Friday, March 30, 2007

Strictly Business (For Martial Arts School Owners/Managers)

My goal is 60 phone calls or walk-ins a month in my school, which should translate into 30 enrollments. To get 60 calls a month, I’m going to spend at least $50 per call, which means I’m investing $3000 in advertising at least 90-days before I expect the calls to come in.

Let’s review what I just wrote:

I want 60 inquiries; I expect 30 enrollments from my 60 inquiries; I’m going to spend –at least --$50 to get each inquiry; what I spend today will work for me 90 days from now.

Is this set in stone? No, of course not, however, from my experience it’s not a bad idea to use this as a general guideline. Anything is possible, so who am I to say what works for everyone –in every market! Nevertheless, if you use these general guidelines as a base, you can measure whether you are doing better –or worse –than me.

If you don’t have $3000 to spend on advertising, then you’re going to have to invest your labor (sweat-equity). Instead of paying someone to design, place, and distribute your advertising, you’re going to have to do it yourself.
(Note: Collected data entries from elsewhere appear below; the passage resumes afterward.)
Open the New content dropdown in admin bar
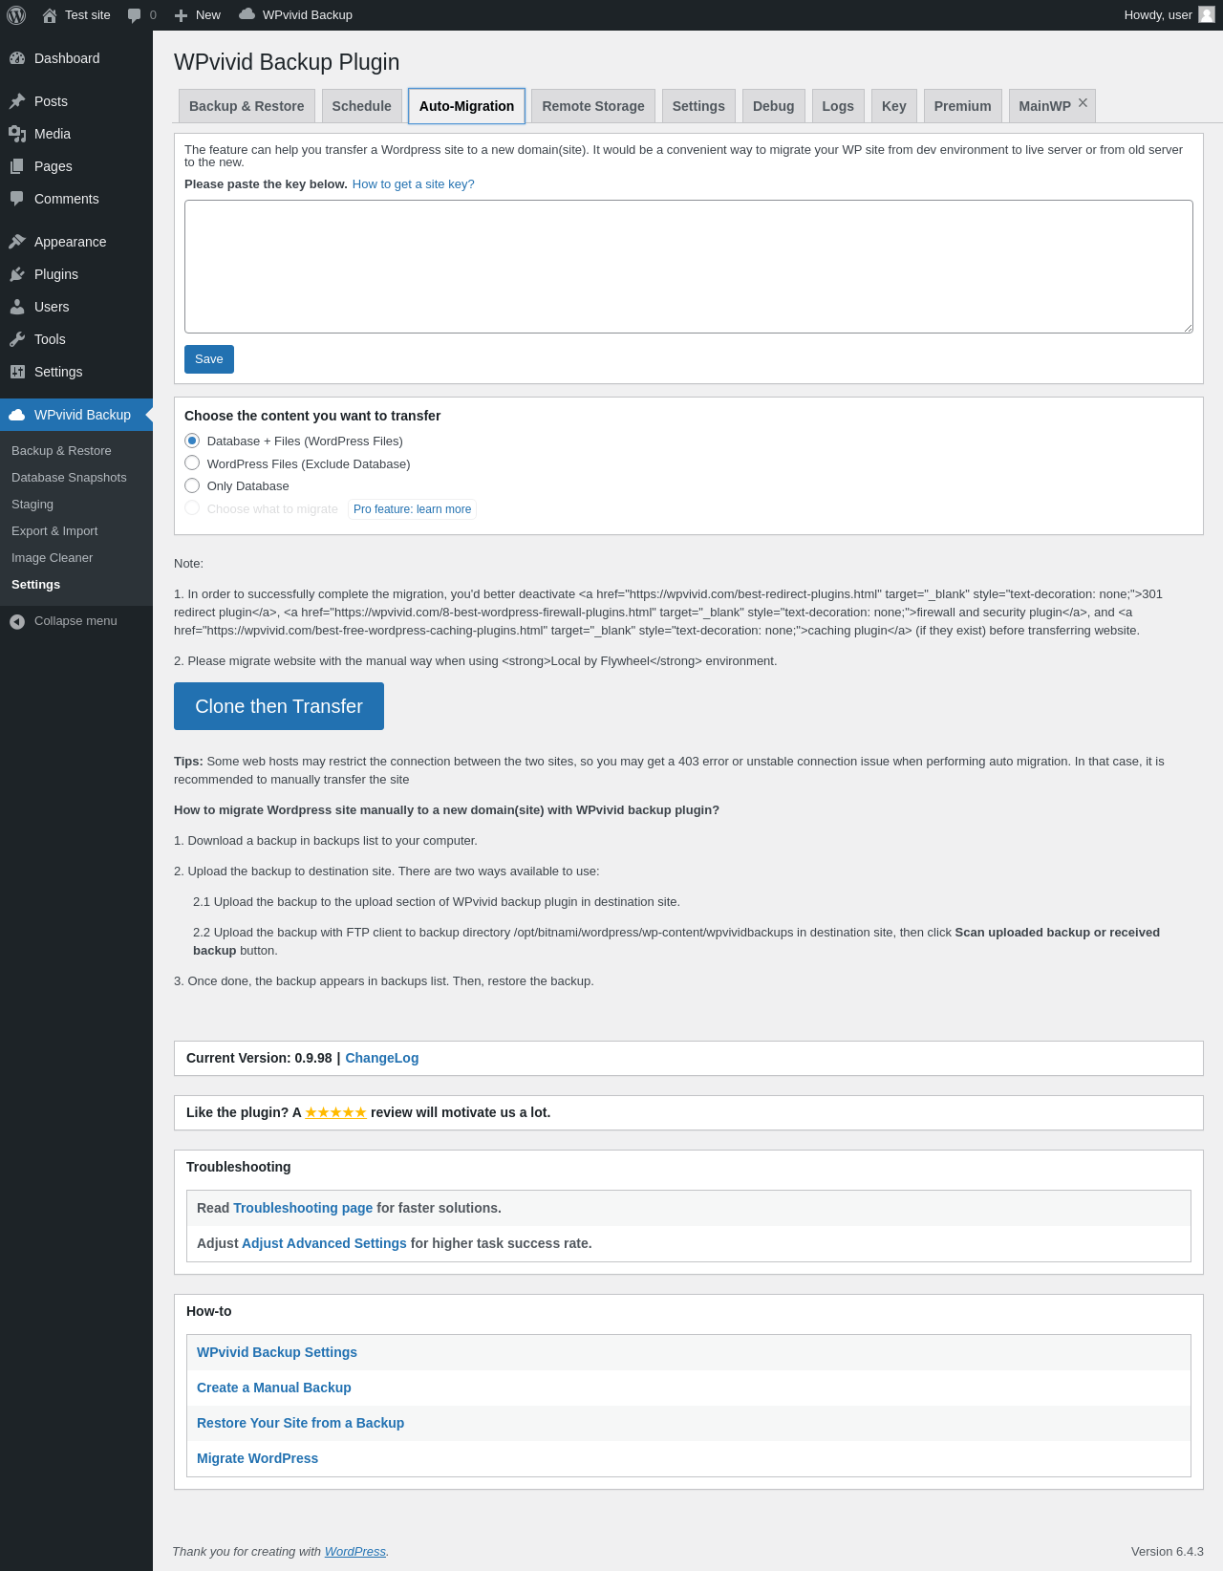The width and height of the screenshot is (1223, 1571). click(x=198, y=15)
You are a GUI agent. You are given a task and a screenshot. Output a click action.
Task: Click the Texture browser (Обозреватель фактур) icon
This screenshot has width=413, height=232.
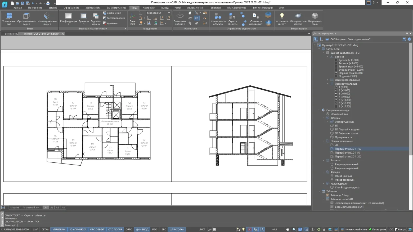click(x=298, y=19)
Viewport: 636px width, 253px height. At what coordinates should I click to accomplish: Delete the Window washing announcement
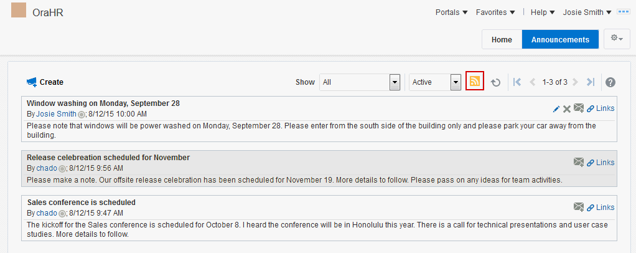[x=567, y=109]
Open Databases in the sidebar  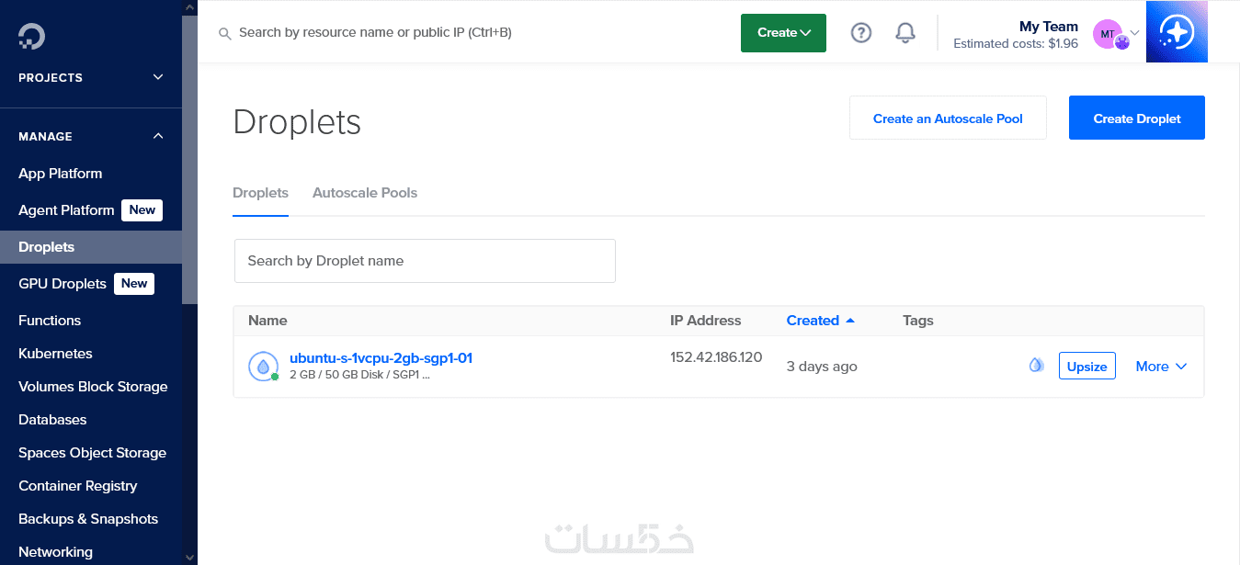(52, 420)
How? Yes, well…that’s the $3000 question, isn’t it. Honestly, it’s not always easy, but it’s do-able, so here are some ideas:

Distribute flyers; like hundreds a week; like thousands a week…and not just flyers (passes, door-hangers, etc…), but beautiful flyers featuring a great offer.

Reach the media –and I mean all of it; tv, newspapers, radio, the internet –and here we separate those who can from those who cannot. How? Learn how to turn everything into media-food –or DO things that are newsworthy. A good spot in your local newspaper is worth, depending on your town, from $500 to $5000 dollars worth of advertising. A radio spot might be worth from $250 to $500, a good TV spot could be valued from $250 to $2500 or more.

Inspire your students to spread the word –and bring in their friends. This, of course, has to be done tactfully and intelligently, but it’s one powerful form of marketing. The catch? You have to reach your students so deeply, so powerfully, that they WANT to bring in their friends. Do that and the idea works wonderfully.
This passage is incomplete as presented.